Introduction

Despite therapeutic advances, acute heart failure (AHF) remains the leading cause of hospital admission and one of the most frequent reasons for readmission in northern countries [1,2,3]. As the main reason for AHF hospitalization is congestion-driven symptoms, the cornerstone of treatment is decongestive therapy [4]. In the absence of specific quantitative measures, however, residual congestion is noted at discharge in 10–15% of patients and is associated with an increased risk of readmission [5]. Lung ultrasonography (LUS) has been progressively incorporated into medical practice [6]. LUS has high level of accuracy for extravascular lung water detection (EVLW) and provides a semi-quantification of congestion, even at subclinical stage [7, 8]. Decrease in B-lines, the sonographic hallmark of cardiogenic edema, correlates with clinical improvement and can be used to guide decongestion [9,10,11,12], whereas their persistence after treatment is associated with an increased risk of hospital admission [13,14,15].

The several existing protocols differ in exhaustiveness (i.e. number and localization of scanning points) and rating methodology [16]. Eight- and 28-point protocols are generally preferred when following patients suffering from heart failure [17]. Eight-point protocols seem to have similar diagnostic value but less time when performed at admission in emergency departments (ED) or intensive care units (ICU) [18, 19]. No comparative data exist for less congested patients, such as AHF inpatients.
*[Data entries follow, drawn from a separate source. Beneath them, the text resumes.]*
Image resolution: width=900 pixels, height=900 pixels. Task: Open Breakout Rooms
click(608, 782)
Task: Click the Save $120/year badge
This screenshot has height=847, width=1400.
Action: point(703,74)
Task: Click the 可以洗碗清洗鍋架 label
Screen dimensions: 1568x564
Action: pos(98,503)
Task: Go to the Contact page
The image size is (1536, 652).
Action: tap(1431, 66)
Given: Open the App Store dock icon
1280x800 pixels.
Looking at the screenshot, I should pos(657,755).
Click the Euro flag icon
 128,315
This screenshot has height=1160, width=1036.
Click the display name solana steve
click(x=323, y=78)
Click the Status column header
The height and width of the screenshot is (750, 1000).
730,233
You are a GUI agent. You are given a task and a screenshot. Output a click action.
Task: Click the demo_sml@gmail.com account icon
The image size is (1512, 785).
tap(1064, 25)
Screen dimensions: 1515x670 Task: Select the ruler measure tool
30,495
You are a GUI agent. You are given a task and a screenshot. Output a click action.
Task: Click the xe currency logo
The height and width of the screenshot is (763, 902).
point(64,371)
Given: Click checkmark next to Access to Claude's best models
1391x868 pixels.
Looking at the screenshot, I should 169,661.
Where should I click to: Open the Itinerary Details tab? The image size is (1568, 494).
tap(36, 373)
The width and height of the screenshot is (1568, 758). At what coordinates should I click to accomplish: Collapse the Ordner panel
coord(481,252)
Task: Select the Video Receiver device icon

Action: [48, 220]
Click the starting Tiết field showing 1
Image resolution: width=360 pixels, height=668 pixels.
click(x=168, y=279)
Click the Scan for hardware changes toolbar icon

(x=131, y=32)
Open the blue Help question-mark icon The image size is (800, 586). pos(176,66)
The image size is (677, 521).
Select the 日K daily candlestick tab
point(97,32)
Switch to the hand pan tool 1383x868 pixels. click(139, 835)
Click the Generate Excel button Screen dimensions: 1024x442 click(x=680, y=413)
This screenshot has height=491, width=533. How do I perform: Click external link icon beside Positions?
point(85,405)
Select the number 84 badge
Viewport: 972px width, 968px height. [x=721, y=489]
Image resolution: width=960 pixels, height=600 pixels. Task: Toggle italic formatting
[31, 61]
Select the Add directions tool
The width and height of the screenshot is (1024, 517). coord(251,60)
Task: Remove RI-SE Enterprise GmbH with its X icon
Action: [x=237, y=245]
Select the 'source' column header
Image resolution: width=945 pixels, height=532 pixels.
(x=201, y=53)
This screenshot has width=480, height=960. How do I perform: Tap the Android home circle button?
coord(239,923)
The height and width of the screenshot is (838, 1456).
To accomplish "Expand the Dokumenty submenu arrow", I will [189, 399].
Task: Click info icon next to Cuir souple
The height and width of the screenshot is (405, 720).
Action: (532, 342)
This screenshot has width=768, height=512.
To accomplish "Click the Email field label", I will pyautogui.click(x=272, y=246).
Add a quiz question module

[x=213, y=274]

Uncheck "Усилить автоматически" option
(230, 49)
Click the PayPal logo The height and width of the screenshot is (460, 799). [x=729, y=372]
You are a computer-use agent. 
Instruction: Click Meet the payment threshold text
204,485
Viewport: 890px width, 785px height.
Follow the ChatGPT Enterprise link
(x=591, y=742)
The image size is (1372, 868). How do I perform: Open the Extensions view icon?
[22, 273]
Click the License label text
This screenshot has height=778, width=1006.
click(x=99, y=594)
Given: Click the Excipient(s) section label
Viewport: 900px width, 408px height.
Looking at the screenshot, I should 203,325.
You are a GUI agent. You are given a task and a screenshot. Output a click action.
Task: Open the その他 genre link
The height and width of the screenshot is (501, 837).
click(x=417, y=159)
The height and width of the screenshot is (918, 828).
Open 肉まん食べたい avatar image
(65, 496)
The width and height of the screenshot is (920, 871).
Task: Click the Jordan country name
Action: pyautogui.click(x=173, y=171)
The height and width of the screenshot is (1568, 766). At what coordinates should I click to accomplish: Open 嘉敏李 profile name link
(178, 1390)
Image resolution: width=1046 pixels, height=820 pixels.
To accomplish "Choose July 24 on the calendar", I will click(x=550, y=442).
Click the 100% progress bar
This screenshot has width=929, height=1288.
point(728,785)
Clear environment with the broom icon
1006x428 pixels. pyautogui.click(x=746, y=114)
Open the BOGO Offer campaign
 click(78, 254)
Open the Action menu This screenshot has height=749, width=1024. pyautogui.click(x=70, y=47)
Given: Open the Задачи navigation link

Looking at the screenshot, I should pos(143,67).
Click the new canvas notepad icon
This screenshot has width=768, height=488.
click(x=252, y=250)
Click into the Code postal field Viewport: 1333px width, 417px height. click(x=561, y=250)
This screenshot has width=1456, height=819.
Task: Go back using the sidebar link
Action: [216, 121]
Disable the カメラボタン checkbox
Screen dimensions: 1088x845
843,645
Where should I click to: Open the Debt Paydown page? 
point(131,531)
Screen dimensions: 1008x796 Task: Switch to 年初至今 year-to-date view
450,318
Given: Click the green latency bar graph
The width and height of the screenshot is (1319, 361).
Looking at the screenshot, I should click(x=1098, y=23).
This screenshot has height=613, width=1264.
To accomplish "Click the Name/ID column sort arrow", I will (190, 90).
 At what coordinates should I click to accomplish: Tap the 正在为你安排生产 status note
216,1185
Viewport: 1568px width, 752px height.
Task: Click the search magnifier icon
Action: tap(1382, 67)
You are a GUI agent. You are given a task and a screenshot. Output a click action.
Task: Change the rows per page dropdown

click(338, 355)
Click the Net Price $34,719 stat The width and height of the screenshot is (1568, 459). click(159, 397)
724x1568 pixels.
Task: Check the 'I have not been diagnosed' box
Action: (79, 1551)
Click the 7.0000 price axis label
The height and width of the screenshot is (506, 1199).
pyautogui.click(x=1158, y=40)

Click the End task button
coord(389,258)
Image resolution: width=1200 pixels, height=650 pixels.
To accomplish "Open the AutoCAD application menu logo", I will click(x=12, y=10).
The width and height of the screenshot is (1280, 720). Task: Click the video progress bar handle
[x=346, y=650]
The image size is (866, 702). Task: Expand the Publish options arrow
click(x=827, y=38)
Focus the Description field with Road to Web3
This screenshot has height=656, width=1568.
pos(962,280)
A short training period is sufficient to recognize B-lines; indeed the learning curve is known to be sharper than for other US techniques [20, 21]. Nevertheless, in most studies only experienced sonographers performed and interpreted LUS, raising the question of generalizability of results.

The aim of the present study was to compare 8- and 28-point LUS protocols in terms of reproducibility (expert-novice interobserver agreement), feasibility (time for images acquisition and interpretation), and performance (correlation with clinical features and biomarkers).

Methods

The present article was written in accordance with the ESC reporting checklist for lung ultrasound studies in heart failure cohorts [22], the STROBE Statement checklist and was registered in clinicaltrial.gov (NCT 04,174,794). The investigation conforms with the principles outlined in the Declaration of Helsinki and was approved by the local ethics committee (CCER 2019–01,596). Informed consent was obtained from all patients prior to inclusion.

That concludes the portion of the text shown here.